Plant & Animal Genomes XIV Conference

January 14-18, 2006
Town & Country Convention Center
San Diego, CA

Molecular Regulation Of Short-Day Induced Bud Development In Poplar

Tom Ruttink¹ , Véronique Storme¹ , Nathalie Druart² , Rishikesh Bhalerao² , Wout Boerjan¹ , Antje Rohde¹

¹  Department of Plant Systems Biology, Flanders Interuniversity Institute for Biotechnology, University of Ghent, Technology Park 927, Ghent, B-9052, Belgium

²  Umeå Plant Science Centre, Department of Forest Genetics and Plant Physiology, Umeå, 90187, Sweden

Daylength provides an environmental cue that allows perennial plants to synchronise periods of growth and dormancy with the changing seasons. In photoperiodic species, perception of a short-day signal leads to apical bud formation and dormancy induction, which are both required to protect meristems against adverse environmental conditions during winter. This developmental program comprises a number of orchestrated sub-processes including: re-direction of organ development to produce protective budscales; acclimation to anticipated environmental stresses such as frost and dehydration; suppression of meristematic activity, and ultimately induction of endodormancy. Despite its great importance, bud development is poorly described at the molecular level.
We studied the transcriptomic changes during short-day induced bud development in poplar, using 25K poplar micro-arrays in collaboration with UPSC. Apical buds of plants grown in long days and during six weeks of short days were sampled at weekly intervals. Transgenic poplars up- or down-regulating the ABI3 transcription factor develop contrasting bud structure phenotypes under short day conditions (Rohde et al., 2002), and were included to gain deeper insight into formation of the bud structure. Based on the temporal expression profiles of 1204 selected differentially expressed genes, we describe the molecular processes associated with different aspects of bud development.
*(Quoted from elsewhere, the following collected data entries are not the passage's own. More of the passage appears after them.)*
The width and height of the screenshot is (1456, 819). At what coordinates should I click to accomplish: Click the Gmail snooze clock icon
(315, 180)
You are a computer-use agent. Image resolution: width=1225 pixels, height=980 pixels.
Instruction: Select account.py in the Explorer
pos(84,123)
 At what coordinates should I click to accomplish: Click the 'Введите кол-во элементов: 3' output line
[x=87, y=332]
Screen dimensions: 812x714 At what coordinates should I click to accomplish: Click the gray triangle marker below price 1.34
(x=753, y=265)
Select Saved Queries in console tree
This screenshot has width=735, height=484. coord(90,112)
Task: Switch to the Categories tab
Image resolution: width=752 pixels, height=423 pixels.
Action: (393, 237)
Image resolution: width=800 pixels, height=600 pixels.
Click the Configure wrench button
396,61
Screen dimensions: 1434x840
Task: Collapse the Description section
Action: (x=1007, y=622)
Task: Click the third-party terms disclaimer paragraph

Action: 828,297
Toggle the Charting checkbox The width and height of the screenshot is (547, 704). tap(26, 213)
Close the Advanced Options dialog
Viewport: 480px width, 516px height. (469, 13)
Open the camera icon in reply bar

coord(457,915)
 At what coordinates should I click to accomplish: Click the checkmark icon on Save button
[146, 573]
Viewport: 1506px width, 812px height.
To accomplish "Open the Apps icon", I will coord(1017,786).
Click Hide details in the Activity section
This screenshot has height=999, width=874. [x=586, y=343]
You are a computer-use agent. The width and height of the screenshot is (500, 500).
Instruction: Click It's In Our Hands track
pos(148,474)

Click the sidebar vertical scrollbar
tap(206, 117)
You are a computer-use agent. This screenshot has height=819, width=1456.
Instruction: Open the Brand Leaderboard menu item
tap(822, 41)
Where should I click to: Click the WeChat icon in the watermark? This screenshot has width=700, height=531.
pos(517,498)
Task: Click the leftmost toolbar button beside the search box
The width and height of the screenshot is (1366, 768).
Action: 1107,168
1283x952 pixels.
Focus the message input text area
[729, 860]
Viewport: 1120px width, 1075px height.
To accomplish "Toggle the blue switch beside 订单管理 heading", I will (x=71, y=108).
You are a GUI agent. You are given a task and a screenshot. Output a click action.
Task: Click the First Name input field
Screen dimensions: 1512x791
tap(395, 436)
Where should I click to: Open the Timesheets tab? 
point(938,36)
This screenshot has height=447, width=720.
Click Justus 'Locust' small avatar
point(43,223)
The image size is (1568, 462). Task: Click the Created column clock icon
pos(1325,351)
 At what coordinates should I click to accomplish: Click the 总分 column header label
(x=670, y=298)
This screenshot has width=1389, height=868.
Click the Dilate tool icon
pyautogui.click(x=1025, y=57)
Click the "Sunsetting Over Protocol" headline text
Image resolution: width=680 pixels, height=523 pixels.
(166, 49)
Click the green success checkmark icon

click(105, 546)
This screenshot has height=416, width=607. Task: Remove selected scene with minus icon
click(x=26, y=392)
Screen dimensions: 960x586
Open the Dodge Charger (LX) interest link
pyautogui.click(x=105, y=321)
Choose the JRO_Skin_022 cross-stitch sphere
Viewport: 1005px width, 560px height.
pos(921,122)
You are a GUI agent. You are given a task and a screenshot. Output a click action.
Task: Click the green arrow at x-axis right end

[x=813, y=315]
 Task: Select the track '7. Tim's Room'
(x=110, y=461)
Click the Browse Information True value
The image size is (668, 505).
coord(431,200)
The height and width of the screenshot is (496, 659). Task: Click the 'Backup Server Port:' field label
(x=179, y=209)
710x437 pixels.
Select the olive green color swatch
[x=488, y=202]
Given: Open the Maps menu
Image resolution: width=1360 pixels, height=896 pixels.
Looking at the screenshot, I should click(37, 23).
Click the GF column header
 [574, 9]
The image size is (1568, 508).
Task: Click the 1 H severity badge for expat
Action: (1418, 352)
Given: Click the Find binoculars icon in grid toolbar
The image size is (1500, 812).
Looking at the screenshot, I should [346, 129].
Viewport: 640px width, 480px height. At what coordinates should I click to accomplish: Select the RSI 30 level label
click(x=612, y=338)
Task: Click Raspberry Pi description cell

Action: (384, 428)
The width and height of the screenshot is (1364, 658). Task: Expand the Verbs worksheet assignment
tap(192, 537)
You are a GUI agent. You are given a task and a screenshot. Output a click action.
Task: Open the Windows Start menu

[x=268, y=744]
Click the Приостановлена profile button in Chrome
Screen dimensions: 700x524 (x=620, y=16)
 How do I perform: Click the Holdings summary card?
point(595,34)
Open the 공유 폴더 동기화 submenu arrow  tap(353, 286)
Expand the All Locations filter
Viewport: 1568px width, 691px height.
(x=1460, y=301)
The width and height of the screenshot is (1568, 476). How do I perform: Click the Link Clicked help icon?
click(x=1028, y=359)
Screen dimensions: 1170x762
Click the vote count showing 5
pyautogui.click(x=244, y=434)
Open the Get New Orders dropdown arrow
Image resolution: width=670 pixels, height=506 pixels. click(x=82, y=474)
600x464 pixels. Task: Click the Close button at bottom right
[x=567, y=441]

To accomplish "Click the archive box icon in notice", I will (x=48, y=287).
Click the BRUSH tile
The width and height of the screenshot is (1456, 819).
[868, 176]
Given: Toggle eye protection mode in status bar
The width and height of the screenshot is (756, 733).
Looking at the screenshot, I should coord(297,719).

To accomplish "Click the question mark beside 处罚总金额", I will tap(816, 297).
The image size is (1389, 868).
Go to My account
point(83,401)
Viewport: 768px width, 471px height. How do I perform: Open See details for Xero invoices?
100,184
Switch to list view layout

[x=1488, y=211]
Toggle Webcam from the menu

These analyses reveal the involvement of distinct hormonal signalling pathways, and are further used to dissect gene regulatory networks controlling the elaboration of the bud structure and meristem inactivation. A comparison with the transcriptomic differences identified between active and dormant cambium in poplar (Schrader et al., 2004), denotes a large set of genes commonly related to dormancy establishment in different meristems.